● **What you need to do**:
Using the passage on Patricia Highsmith below, answer these questions.
(a) In what year did Monique Buffet meet Highsmith?
(b) Which book did Highsmith dedicate to Buffet?
(c) At what event did Tabea Blumenschein meet Highsmith?

Author Patricia Highsmith at Home
Patricia Highsmith at home, in 1977.Liselotte Erben / Sygma via Getty Images file

The other two women that Vitija interviews onscreen, Monique Buffet and Tabea Blumenschein, knew Highsmith in the 1970s and ‘80s, which the writer spent primarily in Europe. Buffet, who worked as an English teacher and translator, was several years younger than the writer when they met in 1978. And, although Buffet was in a committed relationship, the two shared a close bond that inspired the famous, older writer to confess her love to the Frenchwoman — and to dedicate “The Boy Who Followed Ripley” to her. 

Blumenschein, a German artist who rose to fame in the film and art scene of West Berlin before retreating from public view in the late ‘80s, was at the height of her career when she met Highsmith at the Berlin International Film Festival. In the documentary, Blumenschein, who was also a source of inspiration for the fourth Ripley novel, talks about exposing Highsmith to a world of late-night gender-bending and drag kings, as a frequenter of the West Berlin bar scene made famous by David Bowie.

● **Entries for locating words and elements**:
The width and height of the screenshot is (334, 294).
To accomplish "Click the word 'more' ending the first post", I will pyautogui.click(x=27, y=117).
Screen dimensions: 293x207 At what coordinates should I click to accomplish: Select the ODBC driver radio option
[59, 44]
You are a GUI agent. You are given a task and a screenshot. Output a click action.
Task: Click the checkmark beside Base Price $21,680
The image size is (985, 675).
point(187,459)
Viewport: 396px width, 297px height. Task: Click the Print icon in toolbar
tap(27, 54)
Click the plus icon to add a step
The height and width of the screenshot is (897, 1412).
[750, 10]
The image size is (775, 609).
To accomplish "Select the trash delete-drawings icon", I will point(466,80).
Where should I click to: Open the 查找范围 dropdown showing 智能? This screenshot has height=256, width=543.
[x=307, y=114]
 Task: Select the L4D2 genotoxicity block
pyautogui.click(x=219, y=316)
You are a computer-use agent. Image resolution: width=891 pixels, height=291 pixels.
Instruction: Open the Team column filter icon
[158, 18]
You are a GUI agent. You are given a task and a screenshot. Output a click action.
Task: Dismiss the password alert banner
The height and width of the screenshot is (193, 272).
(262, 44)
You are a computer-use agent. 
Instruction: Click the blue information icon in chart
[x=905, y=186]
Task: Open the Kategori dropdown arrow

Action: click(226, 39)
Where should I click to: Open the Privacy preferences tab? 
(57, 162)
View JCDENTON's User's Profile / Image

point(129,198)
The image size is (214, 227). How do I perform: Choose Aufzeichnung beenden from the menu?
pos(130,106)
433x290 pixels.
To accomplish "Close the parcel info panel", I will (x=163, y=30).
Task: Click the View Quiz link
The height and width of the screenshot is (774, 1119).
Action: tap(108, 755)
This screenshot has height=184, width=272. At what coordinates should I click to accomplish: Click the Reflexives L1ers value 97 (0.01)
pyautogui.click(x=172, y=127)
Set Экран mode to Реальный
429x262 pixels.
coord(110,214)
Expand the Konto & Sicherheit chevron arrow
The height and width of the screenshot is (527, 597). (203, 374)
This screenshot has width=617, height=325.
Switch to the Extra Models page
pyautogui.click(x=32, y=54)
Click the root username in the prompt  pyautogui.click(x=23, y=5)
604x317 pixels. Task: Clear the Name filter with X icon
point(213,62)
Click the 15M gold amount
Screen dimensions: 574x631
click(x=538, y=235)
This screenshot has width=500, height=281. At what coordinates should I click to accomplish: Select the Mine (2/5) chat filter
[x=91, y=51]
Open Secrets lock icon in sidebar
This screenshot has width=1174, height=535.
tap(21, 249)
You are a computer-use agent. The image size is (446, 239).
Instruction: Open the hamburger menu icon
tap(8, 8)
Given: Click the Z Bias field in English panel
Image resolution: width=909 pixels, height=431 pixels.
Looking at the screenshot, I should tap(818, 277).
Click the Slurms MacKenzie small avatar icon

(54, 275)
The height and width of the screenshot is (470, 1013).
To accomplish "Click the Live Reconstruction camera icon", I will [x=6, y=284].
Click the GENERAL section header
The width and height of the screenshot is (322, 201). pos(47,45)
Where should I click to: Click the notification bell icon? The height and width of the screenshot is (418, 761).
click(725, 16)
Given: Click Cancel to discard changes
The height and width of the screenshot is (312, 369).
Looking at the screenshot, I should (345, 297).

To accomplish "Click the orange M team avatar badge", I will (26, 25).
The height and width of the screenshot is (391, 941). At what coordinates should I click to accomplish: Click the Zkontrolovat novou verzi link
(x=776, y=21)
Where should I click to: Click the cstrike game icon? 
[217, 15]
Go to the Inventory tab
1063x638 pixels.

● **Task response**:
(a) 1978
(b) "The Boy Who Followed Ripley"
(c) The Berlin International Film Festival